Don't verify hostname when verify_hostname is false in tls_options

[jurta]

https://ruby.github.io/openssl/OpenSSL/SSL/SSLContext.html documents the option verify_hostname as whether to check the server certificate is valid for the hostname.

But when I set verify_hostname to false in tls_options, it has no effect, it still reports the error "hostname does not match the server certificate".

Then I found this is the result of #259 but the assumption is wrong that users who don't care about hostname validation should set verify_mode to OpenSSL::SSL::VERIFY_NONE. This disables the certificate validation completely. Maybe the reason why #259 didn't add a check for verify_hostname is because verify_hostname was added later in ruby/openssl#60 (i.e. the same year but a few months later).

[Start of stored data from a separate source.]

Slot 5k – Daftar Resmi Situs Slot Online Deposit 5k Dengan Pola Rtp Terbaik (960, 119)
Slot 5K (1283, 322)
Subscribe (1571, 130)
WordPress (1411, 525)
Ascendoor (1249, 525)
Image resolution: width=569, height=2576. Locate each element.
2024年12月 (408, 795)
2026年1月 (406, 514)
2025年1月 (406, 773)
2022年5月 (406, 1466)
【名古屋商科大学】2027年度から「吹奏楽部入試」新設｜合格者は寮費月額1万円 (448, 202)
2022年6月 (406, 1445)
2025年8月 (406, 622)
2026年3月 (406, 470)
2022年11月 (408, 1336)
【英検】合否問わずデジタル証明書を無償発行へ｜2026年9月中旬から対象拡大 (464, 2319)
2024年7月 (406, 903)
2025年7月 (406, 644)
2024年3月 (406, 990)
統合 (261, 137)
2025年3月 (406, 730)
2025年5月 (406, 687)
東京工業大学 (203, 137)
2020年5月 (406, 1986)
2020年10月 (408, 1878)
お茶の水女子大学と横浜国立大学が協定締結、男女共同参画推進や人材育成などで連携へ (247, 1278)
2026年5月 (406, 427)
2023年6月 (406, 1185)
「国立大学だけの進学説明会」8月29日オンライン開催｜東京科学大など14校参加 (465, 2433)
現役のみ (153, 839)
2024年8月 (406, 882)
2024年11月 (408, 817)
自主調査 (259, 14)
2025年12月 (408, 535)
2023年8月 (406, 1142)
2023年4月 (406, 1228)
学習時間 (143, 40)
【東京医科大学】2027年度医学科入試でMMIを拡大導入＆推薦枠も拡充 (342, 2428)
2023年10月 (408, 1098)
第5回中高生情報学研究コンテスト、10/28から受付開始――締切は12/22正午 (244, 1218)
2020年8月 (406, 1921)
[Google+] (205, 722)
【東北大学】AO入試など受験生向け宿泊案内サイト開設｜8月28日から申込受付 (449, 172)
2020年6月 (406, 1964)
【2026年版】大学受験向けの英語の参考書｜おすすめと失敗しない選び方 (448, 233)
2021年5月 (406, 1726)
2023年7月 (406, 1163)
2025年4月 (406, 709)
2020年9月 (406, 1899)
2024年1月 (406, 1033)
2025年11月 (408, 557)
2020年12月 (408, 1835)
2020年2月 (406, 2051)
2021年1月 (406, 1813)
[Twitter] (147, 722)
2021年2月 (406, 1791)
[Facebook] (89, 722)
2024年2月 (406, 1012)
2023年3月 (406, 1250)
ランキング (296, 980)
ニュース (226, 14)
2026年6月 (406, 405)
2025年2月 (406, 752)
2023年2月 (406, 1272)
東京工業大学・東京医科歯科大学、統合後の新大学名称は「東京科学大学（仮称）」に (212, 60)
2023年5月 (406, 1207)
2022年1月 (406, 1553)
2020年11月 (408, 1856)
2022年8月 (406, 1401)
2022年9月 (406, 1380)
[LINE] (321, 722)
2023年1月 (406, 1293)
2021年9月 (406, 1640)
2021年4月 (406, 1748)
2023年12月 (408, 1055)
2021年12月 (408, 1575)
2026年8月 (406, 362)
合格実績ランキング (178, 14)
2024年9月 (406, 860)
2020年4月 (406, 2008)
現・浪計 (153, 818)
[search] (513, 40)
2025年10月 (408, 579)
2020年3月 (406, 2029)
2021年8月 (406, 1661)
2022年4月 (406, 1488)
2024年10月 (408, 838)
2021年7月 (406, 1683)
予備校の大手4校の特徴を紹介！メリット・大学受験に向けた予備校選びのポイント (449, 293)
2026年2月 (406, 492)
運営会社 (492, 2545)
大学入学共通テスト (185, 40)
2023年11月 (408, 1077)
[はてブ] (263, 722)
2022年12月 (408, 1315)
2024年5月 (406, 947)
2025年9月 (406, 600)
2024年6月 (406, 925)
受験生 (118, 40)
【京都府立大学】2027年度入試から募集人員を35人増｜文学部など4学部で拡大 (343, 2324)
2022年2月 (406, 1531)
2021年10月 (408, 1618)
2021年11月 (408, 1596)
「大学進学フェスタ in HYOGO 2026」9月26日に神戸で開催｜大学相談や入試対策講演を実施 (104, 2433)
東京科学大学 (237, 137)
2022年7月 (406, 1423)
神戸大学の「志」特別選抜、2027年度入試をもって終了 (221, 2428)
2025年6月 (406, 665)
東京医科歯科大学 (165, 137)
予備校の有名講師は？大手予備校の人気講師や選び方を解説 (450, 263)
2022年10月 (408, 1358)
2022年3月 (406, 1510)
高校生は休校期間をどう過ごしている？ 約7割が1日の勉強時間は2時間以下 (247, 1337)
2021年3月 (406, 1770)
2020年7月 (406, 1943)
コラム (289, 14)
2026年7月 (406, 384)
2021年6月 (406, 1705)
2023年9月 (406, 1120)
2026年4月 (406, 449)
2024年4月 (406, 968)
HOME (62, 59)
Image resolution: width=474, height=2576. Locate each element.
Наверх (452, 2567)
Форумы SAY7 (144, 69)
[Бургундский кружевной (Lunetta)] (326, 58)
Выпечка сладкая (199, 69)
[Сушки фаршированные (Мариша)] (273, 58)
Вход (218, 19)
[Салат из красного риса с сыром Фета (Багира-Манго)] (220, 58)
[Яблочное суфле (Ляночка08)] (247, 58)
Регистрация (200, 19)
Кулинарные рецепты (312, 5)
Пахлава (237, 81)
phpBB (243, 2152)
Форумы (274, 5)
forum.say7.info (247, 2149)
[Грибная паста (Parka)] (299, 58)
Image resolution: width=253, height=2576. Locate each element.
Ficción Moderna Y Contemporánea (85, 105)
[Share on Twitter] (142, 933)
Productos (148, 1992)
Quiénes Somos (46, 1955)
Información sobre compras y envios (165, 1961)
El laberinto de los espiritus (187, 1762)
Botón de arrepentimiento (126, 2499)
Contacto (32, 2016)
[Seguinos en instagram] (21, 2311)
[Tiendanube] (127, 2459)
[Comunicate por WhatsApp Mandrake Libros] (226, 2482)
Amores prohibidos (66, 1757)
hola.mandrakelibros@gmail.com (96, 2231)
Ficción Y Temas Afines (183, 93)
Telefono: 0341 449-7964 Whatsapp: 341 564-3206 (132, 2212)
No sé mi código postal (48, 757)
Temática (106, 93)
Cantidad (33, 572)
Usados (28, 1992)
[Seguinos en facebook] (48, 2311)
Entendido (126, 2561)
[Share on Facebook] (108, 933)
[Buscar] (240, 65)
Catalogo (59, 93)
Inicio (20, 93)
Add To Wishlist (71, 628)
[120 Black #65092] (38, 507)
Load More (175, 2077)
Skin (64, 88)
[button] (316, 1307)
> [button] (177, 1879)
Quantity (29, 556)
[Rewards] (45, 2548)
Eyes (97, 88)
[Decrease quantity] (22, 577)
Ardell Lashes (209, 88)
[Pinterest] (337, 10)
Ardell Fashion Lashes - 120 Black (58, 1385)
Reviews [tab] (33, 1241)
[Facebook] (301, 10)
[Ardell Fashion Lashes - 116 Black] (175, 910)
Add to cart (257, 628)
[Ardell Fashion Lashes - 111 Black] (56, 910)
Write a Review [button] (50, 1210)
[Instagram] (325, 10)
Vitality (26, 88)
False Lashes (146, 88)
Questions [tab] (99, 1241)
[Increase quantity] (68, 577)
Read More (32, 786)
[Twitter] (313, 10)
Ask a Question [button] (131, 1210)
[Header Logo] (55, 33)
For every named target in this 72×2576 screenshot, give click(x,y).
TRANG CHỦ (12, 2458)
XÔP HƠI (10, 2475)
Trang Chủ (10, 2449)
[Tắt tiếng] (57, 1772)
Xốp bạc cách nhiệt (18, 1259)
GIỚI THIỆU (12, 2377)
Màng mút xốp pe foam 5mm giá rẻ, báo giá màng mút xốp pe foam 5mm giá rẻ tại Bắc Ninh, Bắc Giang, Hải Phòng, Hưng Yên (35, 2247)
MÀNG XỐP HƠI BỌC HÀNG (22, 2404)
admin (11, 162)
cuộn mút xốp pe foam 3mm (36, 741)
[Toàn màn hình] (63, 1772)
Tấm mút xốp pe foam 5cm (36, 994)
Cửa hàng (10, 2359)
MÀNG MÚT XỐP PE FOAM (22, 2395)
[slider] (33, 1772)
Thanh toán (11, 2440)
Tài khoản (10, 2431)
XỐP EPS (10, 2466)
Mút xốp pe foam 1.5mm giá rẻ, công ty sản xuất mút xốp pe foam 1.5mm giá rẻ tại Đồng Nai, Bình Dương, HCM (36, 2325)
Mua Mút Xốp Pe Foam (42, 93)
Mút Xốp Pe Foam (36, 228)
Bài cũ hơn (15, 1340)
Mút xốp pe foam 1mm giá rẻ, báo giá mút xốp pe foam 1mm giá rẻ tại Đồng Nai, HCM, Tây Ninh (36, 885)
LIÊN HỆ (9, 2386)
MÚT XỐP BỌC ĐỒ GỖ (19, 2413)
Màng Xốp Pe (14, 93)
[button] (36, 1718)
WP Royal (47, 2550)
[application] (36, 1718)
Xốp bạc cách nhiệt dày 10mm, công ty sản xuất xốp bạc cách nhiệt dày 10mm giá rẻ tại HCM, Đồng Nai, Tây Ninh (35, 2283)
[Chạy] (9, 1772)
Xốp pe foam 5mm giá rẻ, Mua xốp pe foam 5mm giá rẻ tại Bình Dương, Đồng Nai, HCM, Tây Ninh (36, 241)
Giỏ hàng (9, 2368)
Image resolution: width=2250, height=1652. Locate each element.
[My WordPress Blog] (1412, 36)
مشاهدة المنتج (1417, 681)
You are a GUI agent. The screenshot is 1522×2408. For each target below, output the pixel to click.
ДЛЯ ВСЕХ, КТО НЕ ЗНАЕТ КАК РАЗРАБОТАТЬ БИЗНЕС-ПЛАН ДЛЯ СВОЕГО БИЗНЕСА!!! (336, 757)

So for more fine-grained configuration to disable only hostname verification without disabling certificate validation, here is this pull request.

[secos]

Any updates on this?

[zeroSteiner]

I merged the changes from master into this branch so the tests can be run and it looks like there's some failures. I think one is due to 127.0.0.1 not being the IP address of the LDAP server in the CI environment. I'd recommend changing it to @ldap.host = Resolv.getaddress(INTEGRATION_HOSTNAME). I ran another test with that in place and got a new error though which is when I stopped investigating.